**Directions for this task**. Please reproduce the records starting at the line that has "This screenshot has height=1007, width=1024." and continuing through the end of the records, swapping "Settings and more" for "Customize and control" and leaving everything else unchanged.

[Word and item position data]

==================================================

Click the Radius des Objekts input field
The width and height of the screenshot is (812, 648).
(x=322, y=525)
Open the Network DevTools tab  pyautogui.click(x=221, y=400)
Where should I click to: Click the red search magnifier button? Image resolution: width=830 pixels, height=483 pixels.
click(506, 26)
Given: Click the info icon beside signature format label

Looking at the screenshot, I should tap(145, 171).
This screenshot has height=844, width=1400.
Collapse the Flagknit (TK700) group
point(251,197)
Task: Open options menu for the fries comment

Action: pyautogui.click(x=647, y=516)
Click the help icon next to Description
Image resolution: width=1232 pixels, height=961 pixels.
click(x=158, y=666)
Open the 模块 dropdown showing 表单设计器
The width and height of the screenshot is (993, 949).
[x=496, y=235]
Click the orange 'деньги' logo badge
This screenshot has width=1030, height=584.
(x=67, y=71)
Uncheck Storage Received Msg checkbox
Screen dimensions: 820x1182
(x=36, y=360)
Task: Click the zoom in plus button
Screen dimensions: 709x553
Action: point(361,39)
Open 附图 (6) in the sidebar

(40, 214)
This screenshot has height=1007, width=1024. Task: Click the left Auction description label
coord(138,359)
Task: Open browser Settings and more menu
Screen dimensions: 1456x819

==================================================

**Correct output**.
This screenshot has height=1007, width=1024. Task: Click the left Auction description label
coord(138,359)
Task: Open browser Customize and control menu
Screen dimensions: 1456x819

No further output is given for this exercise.